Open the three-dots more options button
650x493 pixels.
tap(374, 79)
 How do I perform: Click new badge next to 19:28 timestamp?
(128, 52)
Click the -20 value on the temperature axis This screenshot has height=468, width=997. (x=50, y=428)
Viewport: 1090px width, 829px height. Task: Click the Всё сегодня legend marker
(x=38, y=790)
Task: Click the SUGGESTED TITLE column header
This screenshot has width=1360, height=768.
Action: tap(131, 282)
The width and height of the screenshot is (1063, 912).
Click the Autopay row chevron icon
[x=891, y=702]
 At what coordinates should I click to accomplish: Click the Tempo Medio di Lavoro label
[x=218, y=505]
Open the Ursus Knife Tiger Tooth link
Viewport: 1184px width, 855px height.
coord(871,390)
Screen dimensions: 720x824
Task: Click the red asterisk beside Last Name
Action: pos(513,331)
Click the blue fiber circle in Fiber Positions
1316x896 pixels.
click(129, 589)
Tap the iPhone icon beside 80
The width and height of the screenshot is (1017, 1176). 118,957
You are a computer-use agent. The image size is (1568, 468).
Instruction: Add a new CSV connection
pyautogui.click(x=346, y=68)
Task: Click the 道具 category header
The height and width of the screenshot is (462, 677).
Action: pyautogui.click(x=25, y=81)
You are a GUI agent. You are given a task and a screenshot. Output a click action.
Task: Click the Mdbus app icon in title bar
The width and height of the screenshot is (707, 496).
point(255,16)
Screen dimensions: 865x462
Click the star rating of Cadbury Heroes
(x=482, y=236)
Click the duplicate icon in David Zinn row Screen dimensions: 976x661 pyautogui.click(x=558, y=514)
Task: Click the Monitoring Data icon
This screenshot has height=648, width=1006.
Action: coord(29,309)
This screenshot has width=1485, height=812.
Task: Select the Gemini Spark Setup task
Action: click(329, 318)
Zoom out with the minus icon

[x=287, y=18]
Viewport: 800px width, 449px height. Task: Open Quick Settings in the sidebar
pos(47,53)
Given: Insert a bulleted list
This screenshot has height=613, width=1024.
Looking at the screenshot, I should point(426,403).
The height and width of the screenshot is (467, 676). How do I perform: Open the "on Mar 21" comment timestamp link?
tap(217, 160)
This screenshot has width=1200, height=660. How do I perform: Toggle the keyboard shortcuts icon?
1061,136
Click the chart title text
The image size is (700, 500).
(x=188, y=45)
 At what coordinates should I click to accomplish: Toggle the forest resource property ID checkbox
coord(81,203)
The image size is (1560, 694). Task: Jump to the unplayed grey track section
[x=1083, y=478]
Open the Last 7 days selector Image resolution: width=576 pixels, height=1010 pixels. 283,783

#### [Exercise details]
Each line of the entries above that includes the string "header" should be copied out.

#### [Exercise solution]
Task: Click the SUGGESTED TITLE column header
Task: Click the 道具 category header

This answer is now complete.